Basement Waterproofing

It only makes logical sense, to somebody who hasn’t done or at least seen exterior waterproofing work done, that in some cases sealing the basement off from the exterior would actually be the best way to keep water from accumulating on the interior. Of course, modern techniques have evolved to successfully waterproof a basement within on the interior. However, there are still some benefits to protecting the basement from the exterior, especially porches. Here are just a few benefits you might not have thought of.

Porches are almost always located against the wall. This means that when a foundation wall (also called the exterior wall of your home) is cracked or has weak spots in it, then water can accumulate between the interior and exterior walls of your home. Even if you don’t have an interior leak or perhaps just a few spots here and there, water can still get behind the drywall on the interior. This can result in mold or mildew developing in your house and/or make the condition of your home look much worse than it really is. Basement waterproofing prevents this by creating a barrier that keeps the soil in between the interior of the house and the exterior wall dry.
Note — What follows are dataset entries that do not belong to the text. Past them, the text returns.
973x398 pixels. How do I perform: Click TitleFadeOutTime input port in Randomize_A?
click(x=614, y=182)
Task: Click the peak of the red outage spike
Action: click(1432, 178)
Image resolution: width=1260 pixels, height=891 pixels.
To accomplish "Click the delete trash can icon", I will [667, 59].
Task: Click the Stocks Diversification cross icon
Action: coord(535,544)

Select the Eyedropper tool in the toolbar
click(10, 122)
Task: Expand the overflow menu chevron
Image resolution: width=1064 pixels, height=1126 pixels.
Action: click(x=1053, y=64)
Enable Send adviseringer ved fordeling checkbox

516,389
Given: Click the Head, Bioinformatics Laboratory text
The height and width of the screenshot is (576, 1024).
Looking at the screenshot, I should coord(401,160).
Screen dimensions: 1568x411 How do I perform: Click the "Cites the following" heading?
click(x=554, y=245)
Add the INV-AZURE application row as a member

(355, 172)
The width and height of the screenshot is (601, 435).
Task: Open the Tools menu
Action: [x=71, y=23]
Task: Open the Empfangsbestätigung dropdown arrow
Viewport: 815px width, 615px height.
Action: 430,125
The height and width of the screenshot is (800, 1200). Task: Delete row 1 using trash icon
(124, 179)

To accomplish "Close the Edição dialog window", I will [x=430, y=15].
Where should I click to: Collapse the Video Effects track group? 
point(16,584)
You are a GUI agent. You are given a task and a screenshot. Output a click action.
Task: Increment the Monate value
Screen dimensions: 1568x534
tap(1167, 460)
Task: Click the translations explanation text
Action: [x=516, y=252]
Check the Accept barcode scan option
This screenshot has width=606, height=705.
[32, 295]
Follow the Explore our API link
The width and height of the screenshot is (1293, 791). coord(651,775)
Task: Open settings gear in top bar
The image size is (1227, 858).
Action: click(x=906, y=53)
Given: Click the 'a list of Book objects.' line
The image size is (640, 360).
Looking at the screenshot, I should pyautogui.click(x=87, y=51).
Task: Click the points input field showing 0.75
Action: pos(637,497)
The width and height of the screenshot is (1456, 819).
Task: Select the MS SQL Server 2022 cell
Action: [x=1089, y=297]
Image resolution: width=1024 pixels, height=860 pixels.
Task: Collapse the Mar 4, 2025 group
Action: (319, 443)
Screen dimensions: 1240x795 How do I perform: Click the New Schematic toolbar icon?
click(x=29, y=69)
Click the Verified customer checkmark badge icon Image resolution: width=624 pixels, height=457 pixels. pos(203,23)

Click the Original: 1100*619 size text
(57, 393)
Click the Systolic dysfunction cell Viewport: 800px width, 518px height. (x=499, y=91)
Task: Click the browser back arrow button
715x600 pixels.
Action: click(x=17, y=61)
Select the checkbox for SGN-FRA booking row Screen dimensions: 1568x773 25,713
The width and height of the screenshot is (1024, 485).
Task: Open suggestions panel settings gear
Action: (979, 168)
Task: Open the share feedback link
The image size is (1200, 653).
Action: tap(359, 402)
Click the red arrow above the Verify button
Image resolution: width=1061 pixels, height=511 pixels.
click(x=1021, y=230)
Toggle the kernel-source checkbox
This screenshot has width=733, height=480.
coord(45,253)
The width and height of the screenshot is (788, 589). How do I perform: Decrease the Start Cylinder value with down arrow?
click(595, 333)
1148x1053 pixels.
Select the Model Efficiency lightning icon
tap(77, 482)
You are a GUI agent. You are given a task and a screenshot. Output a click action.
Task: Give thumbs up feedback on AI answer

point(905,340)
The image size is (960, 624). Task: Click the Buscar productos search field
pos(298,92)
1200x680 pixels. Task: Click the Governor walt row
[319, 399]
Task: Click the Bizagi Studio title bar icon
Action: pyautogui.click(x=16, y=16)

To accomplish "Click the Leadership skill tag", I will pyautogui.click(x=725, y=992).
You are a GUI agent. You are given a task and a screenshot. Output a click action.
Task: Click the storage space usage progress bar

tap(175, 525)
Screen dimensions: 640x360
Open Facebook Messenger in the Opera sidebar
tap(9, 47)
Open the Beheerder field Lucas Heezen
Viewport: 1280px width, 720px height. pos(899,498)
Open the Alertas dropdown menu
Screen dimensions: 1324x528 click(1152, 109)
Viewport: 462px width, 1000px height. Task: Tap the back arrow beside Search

Basement waterproofing also has another benefit: it stops the basement walls from becoming useless. If water is able to get behind the drywall on the interior walls of your home, then your basement is unusable. You can’t put in storage in the basement, you can’t entertain in it, and you certainly can’t use it as a family recreation room or a place to go for weekends. The cost of fixing the basement and all the damage it causes to the interior of your home far outweigh the cost of purchasing a home with leaky interior drain tile.

Now that we’ve defined basement waterproofing, let’s discuss what types of waterproofing systems are available. Most systems consist of two elements. One is an interior drainage system that captures and diverts excess water away from your home. The other element is a waterproof membrane applied to the interior foundation wall. These systems are very effective at keeping groundwater from penetrating your foundation wall and penetrating the interior of your home through the soil.

Exterior Drain Tile As a basement waterproofing system, exterior drain tile is a very effective method of keeping groundwater and surface water from penetrating the interior of your home and damaging your foundation wall. This type of system consists of a thick plastic membrane that collects water from the ground and diverts it away from your home. There are several benefits to this type of system. One of the primary benefits is that it is very effective at keeping soil from moving towards your home, which decreases the risk of foundation damage. Another benefit is that this type of system can save you a significant amount of money on excavating your foundation wall.

Exterior Ventilation System A basement waterproofing membrane is only effective if it is properly installed and if it is properly maintained on a yearly basis. In order for this type of system to be most effective, it must be connected to a vapor barrier in order to prevent moisture from the soil from entering your home through the walls and into the home through the vents. In order for the vapor barrier to be effective, it must be poured directly on top of the soil surrounding the foundation wall. The exterior waterproofing membrane is then connected to the concrete foundation wall. When done correctly, the waterproofing membrane will be able to keep groundwater and surface water from penetrating your home and causing water damage.

Exterior Drain Tile If you have a basement waterproofing system in place but are noticing excess groundwater and surface water from penetrating your home, an exterior waterproofing membrane might be needed. An exterior waterproofing membrane can be used along with an external crack sealant or crack zipper (see below) to prevent excess groundwater and seepage from reaching your basement. To install an exterior waterproofing membrane, the home owner should excavate around the foundation wall and secure the soil with steel headers and concrete footers. A series of holes will need to be drilled into the soil. After the soil is excavated, it should be leveled and then filled with either loose gravel or a silt wad. After the gravel is in place, a waterproofing membrane should be installed.

Basement Crack Treatment Most basements will suffer from a variety of cracks, including those that occur around window frames, doors and windows. These cracks present an immediate threat of water seepage into the home, and may also be responsible for structural damage and other problems. This is especially true if the home has a cracked foundation wall and slab. A crack treatment system is recommended when a home owner detects that water is reaching into their basement.